Ainda assim, o tipo de reflexão necessária para se analisar uma obra tem algo a ver com “contemplação”, mas contemplar algo talvez faça você mudar de ideia em relação ao produto, e dia após dia o silêncio deixa de existir num jogo coordenado entre mercado e consumidor – a união afetiva do neoliberalismo. Pense nos shoppings e lembre-se que há sempre uma música no fundo, sempre um ruído melodioso geral que se confunde às demais canções que vêm das próprias lojas. Retire o som e sinta a estranheza de caminhar apenas com o barulho dos próprios pensamentos.

Ao ouvir Friend of a Friend, um tipo de rock orquestral, não consigo esquecer da repetição dos versos“Todo aquele dinheiro/ Para onde foi?/ No bolso de alguém/ Um amigo de um amigo”. A crítica aos magnatas é recorrente, e Thom Yorke nunca escondeu seu desprezo pelos políticos populistas de extrema direita. Mas nessa música parece mesmo que o trio está dialogando com o período pandêmico, e o clipe dirigido por Paul Thomas Anderson indica que a conjectura é essa. O trio toca a uma plateia de crianças e a imagem que vem à mente é a de uma aula – nesse caso, um tipo de apelo histórico à próxima geração sob o que de fato aconteceu durante a pandemia de Covid-19.
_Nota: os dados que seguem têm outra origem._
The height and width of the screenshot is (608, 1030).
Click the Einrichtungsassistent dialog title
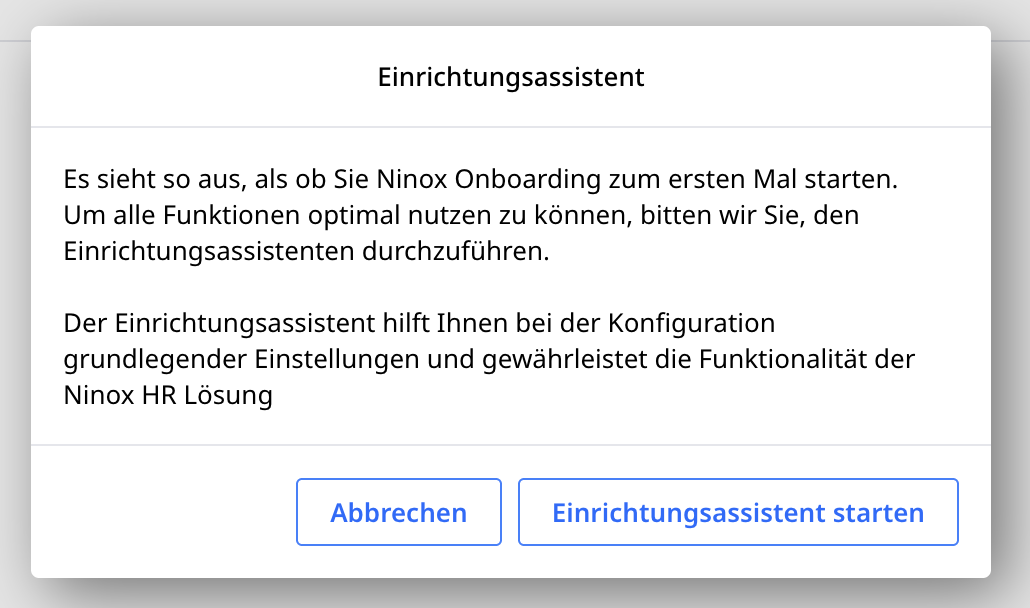click(511, 78)
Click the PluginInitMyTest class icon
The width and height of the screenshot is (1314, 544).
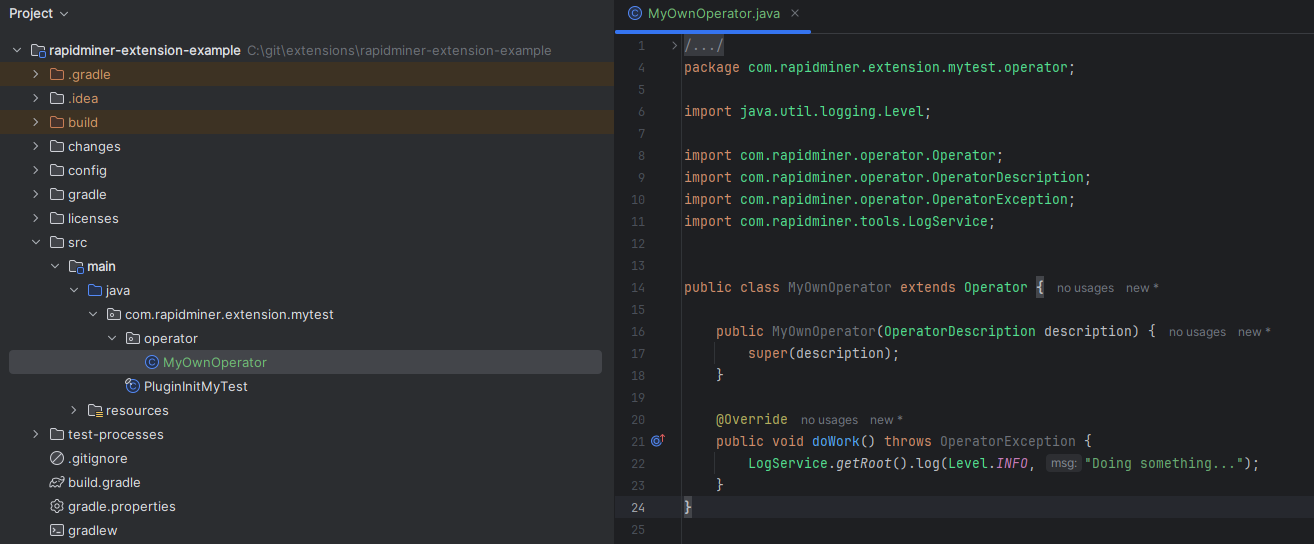pyautogui.click(x=132, y=386)
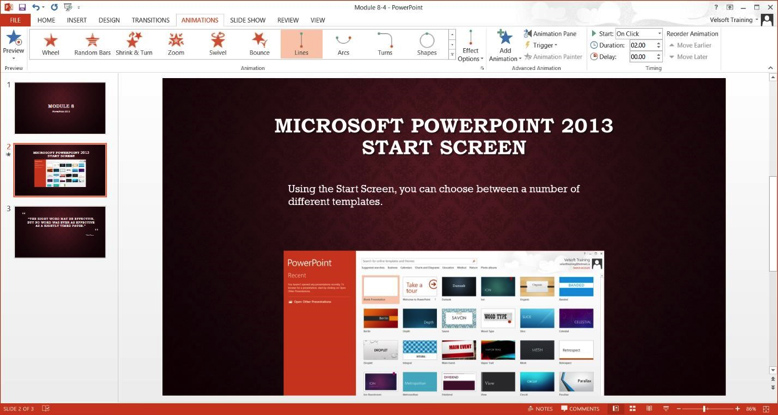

Ainda que Under Our Pillows – uma espécie de irmã gêmea de Thin Thing – e I Quit espelhem lugares espaciais e distantes – quase relaxantes, na verdade –, o “enredo” de Wall Of Eyes não é muito diferente das ficções científicas em que máquinas tomam consciência de si ou humanos percebem que são mercadorias. A ideia de abrir os próprios olhos às experiências ressoa em todo o disco. Mesmo que iniciado de forma flutuante e um pouco tímida com a faixa-título, gravada num compasso 5/4, o álbum termina como um grande monstro barulhento.